Try it: What follows is a set of entries. Give them again exactly, without the pictures.

Data for review:
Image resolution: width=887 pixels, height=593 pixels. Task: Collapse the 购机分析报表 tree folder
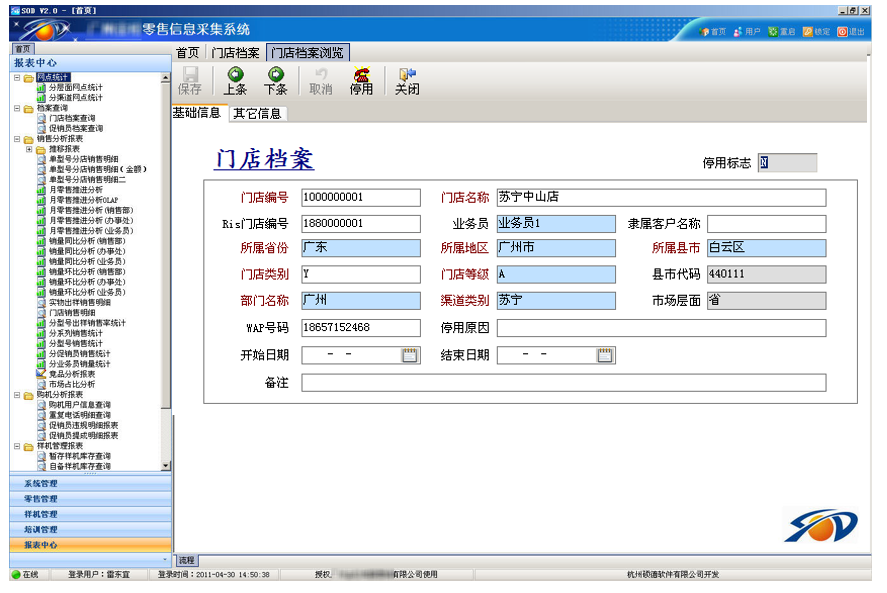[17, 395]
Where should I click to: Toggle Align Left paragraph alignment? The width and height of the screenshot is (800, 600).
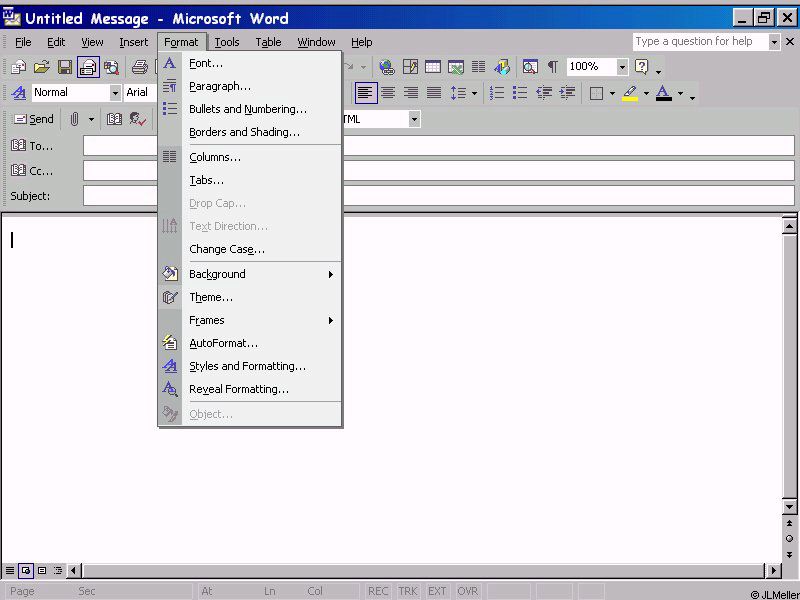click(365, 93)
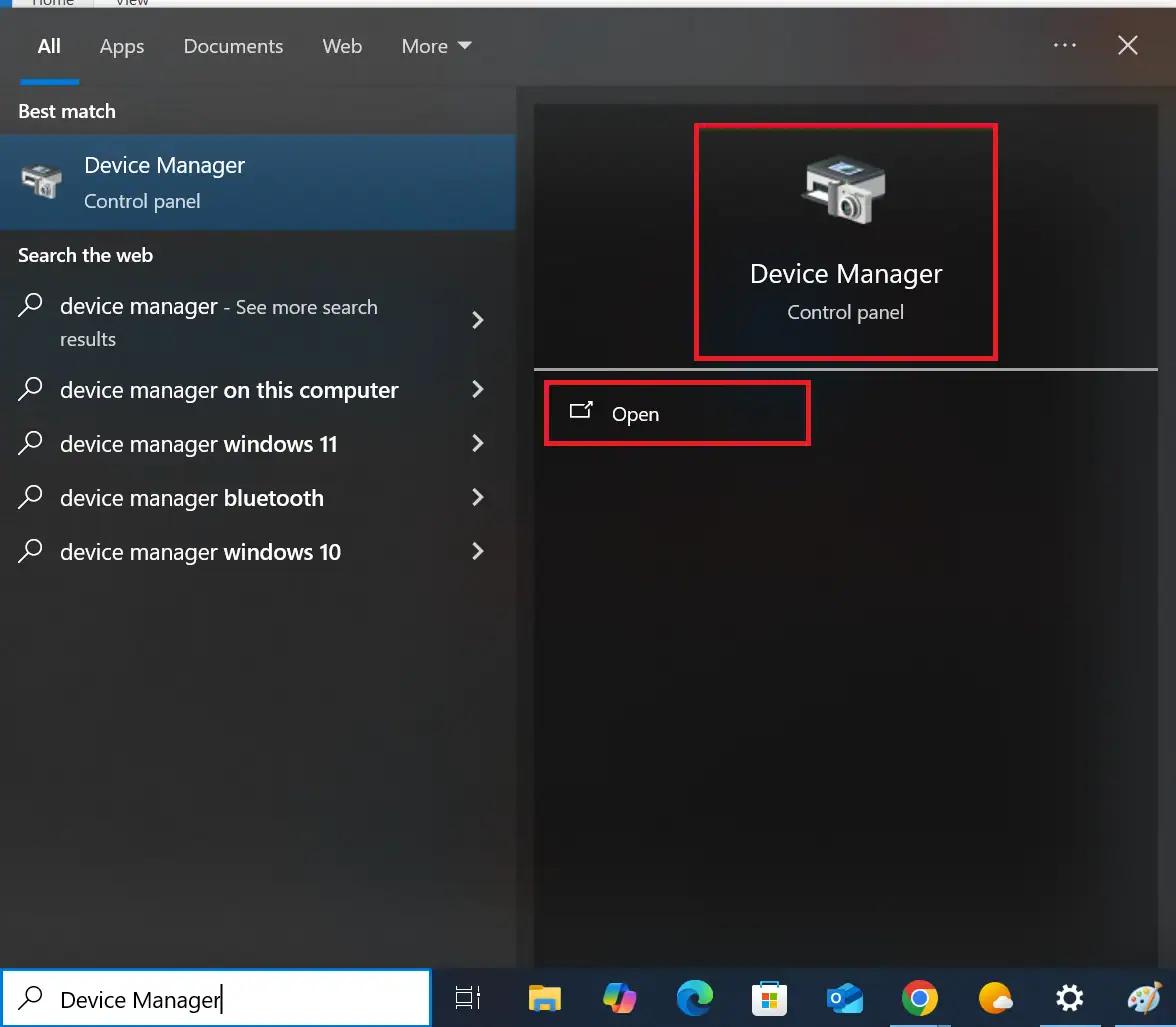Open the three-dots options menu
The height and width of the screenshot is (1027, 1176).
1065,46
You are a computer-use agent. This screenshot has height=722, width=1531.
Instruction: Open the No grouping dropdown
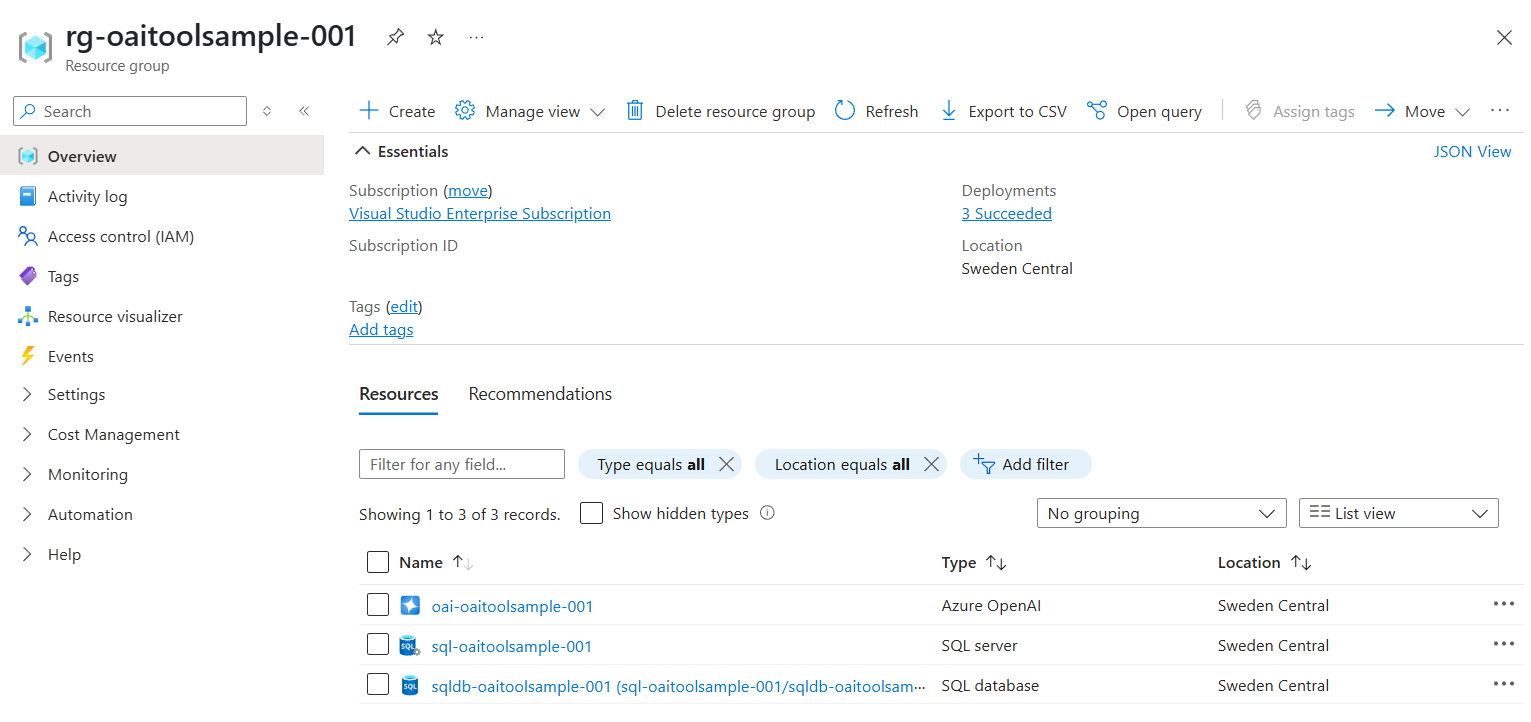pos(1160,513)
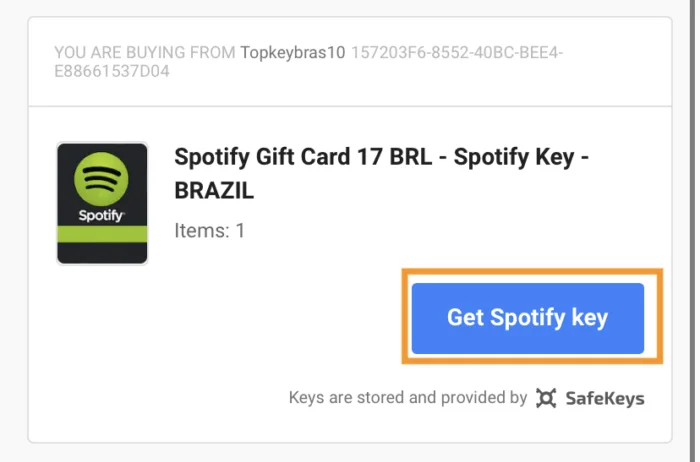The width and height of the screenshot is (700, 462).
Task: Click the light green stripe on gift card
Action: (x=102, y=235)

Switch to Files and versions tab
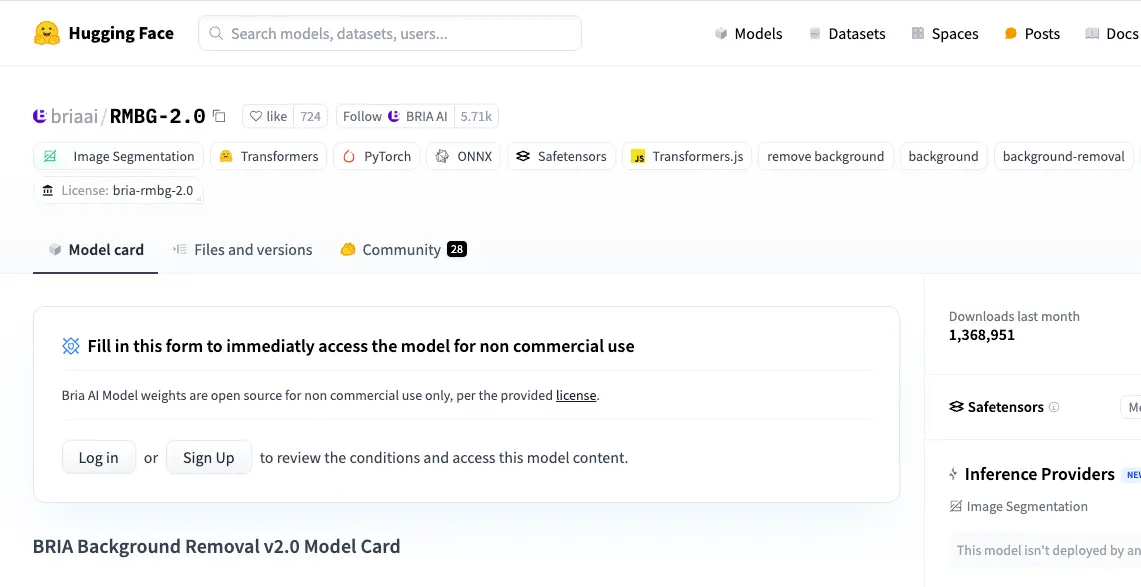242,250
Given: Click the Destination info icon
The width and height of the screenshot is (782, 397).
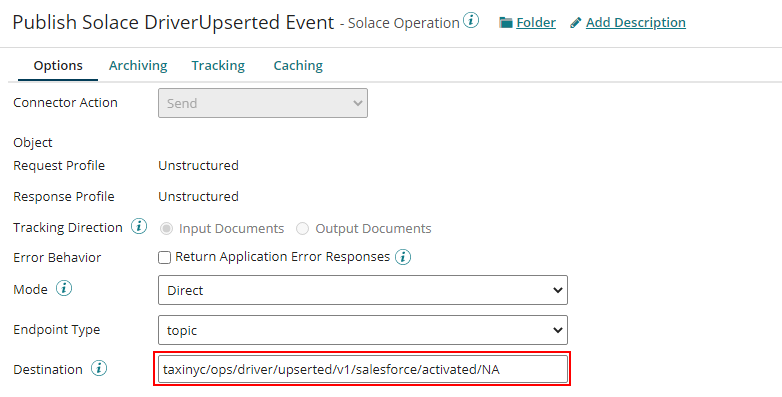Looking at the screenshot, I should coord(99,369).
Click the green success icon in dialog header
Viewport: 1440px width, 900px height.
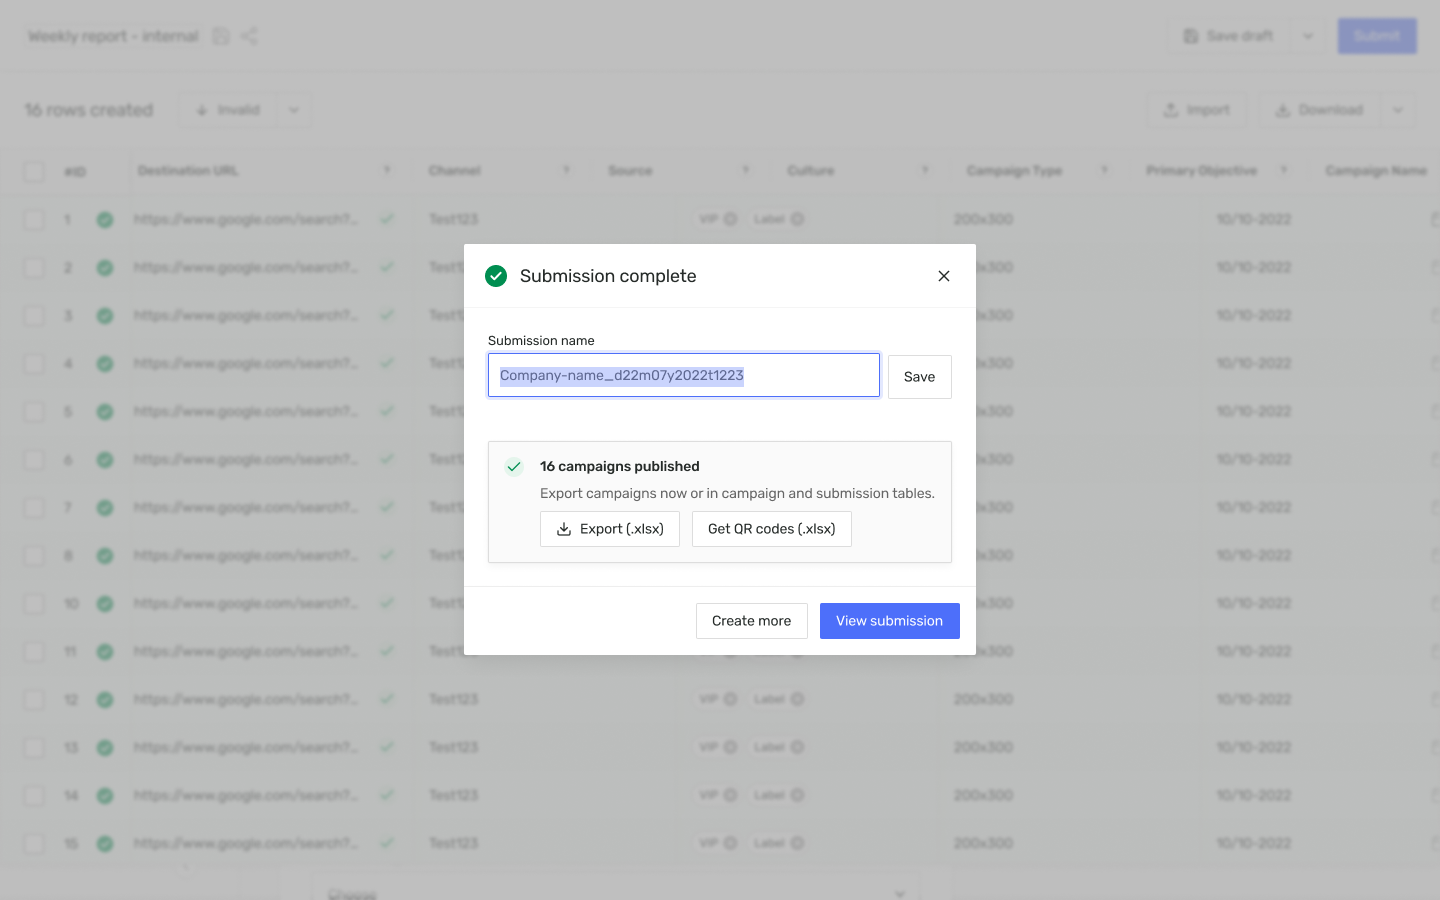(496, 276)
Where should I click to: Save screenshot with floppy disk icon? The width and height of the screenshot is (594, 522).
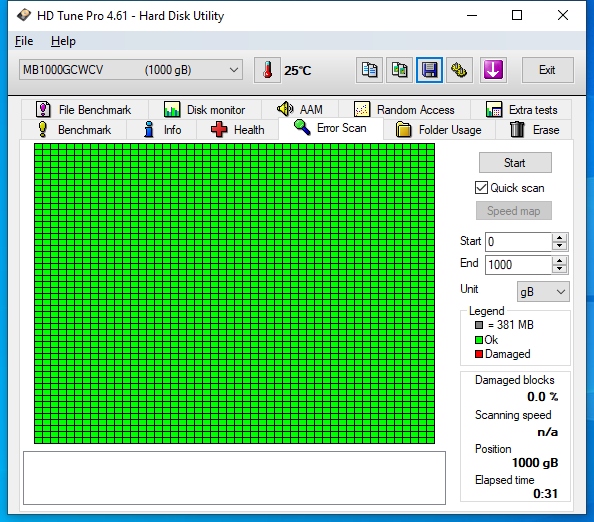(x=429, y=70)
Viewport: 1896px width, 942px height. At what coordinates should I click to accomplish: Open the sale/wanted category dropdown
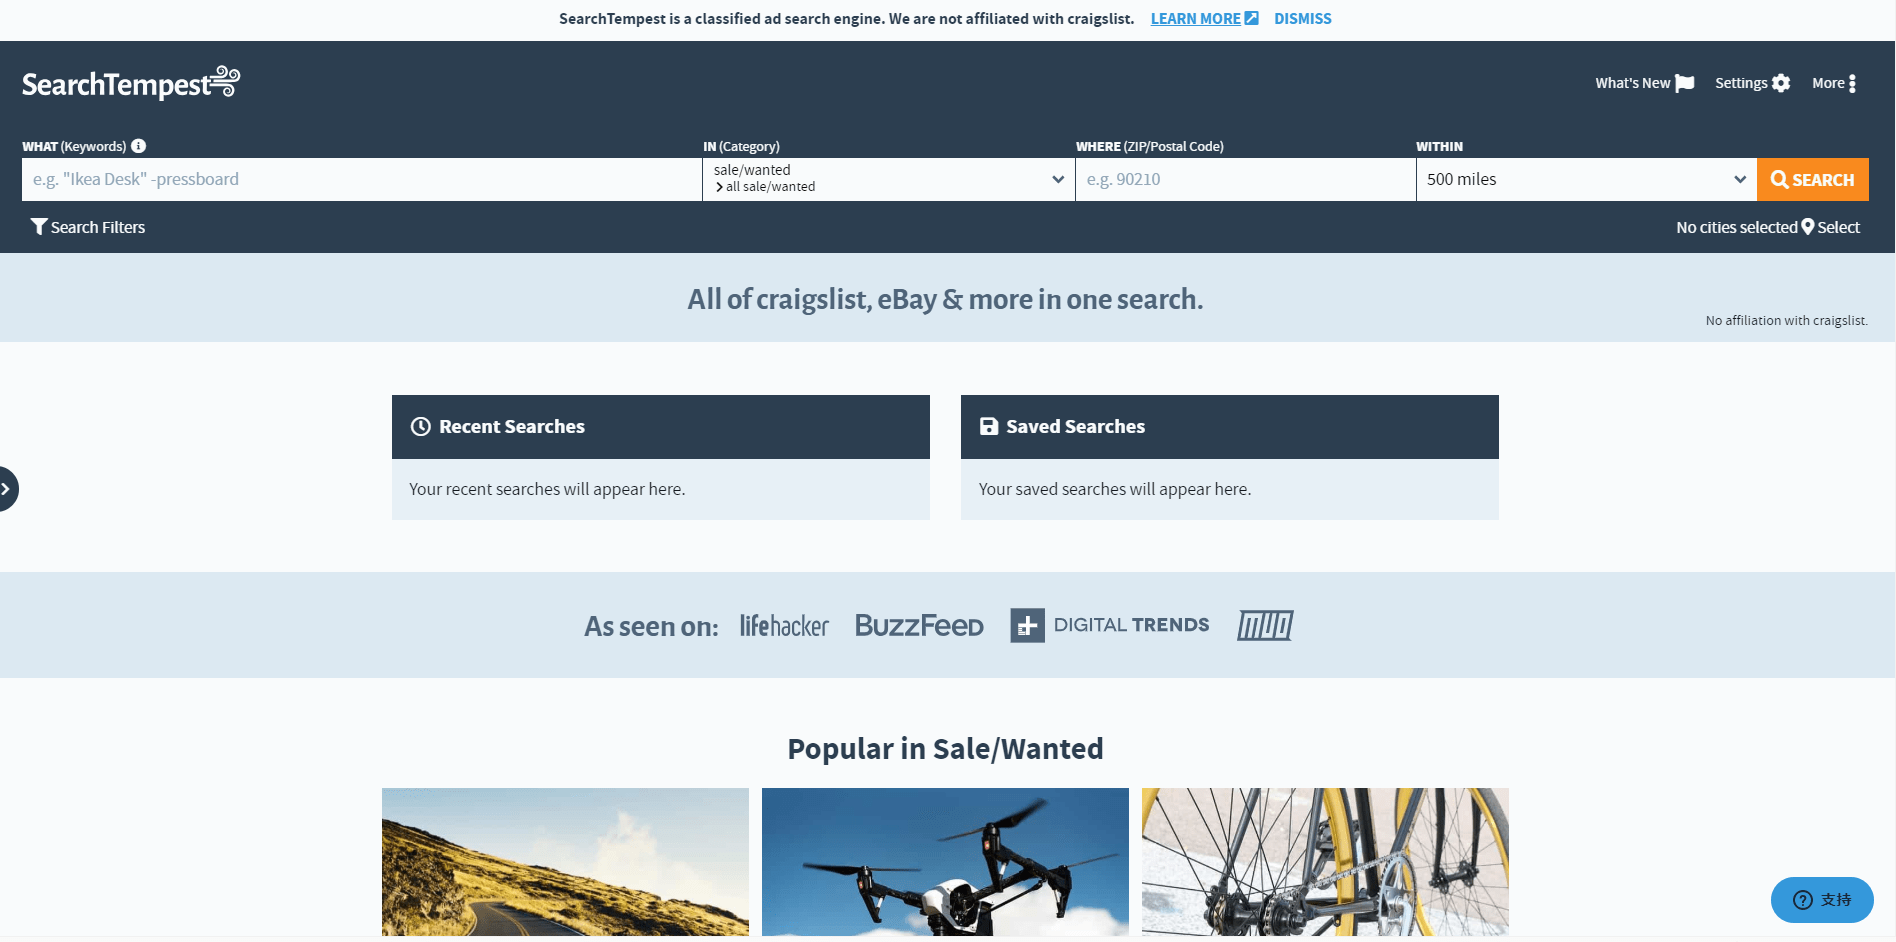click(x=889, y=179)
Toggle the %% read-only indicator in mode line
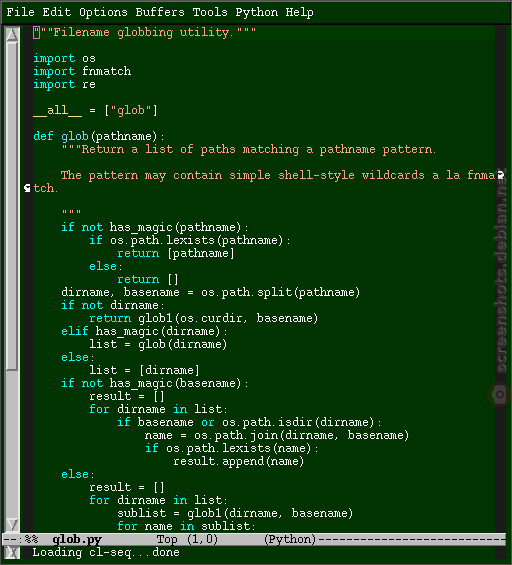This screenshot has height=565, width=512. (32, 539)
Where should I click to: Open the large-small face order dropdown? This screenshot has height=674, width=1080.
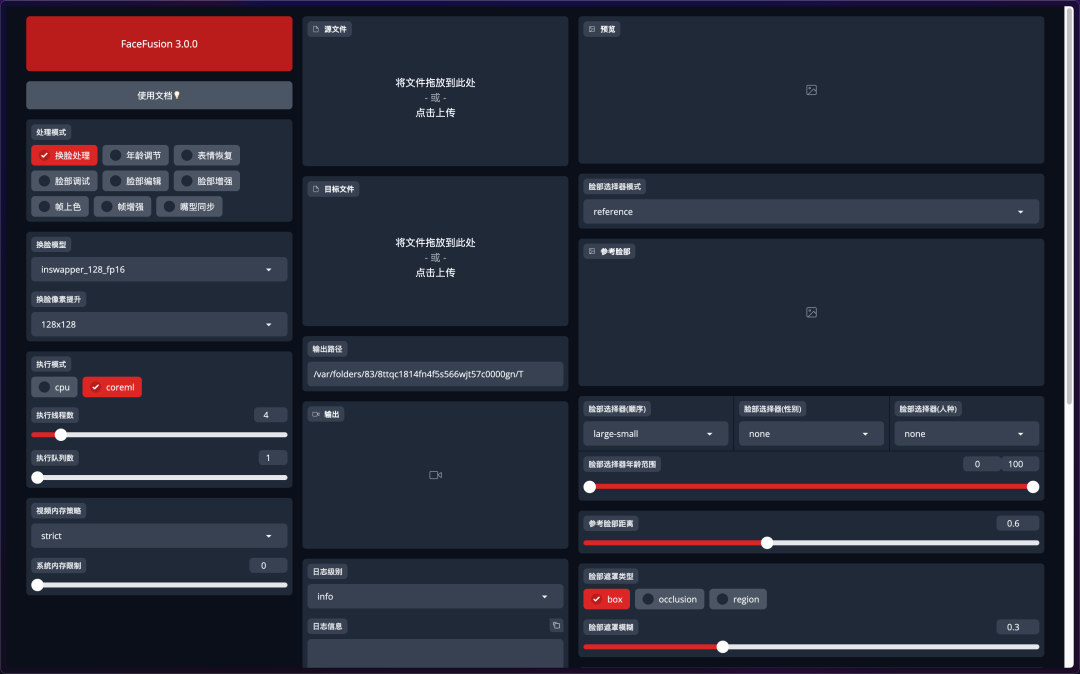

Finished exercise:
Image resolution: width=887 pixels, height=593 pixels. Task: Collapse the 购机分析报表 tree folder
[17, 395]
Where should I click to: Toggle Align Left paragraph alignment? The width and height of the screenshot is (800, 600).
click(365, 93)
Open the three-dots options menu
The height and width of the screenshot is (1027, 1176).
1065,46
You are a computer-use agent. This screenshot has height=722, width=1531.
Instruction: Open the No grouping dropdown
pos(1160,513)
The width and height of the screenshot is (700, 462).
Task: Click the light green stripe on gift card
Action: (x=102, y=235)

Switch to Files and versions tab
242,250
Given: Click the Destination info icon
The width and height of the screenshot is (782, 397).
Looking at the screenshot, I should coord(99,369).
Click the green success icon in dialog header
Viewport: 1440px width, 900px height.
(496, 276)
Where should I click to: Save screenshot with floppy disk icon? The width and height of the screenshot is (594, 522).
(x=429, y=70)
Viewport: 1896px width, 942px height. At what coordinates should I click to accomplish: Open the sale/wanted category dropdown
click(x=889, y=179)
Toggle the %% read-only indicator in mode line
This screenshot has height=565, width=512. (32, 539)
Where should I click to: Open the large-small face order dropdown? This screenshot has height=674, width=1080.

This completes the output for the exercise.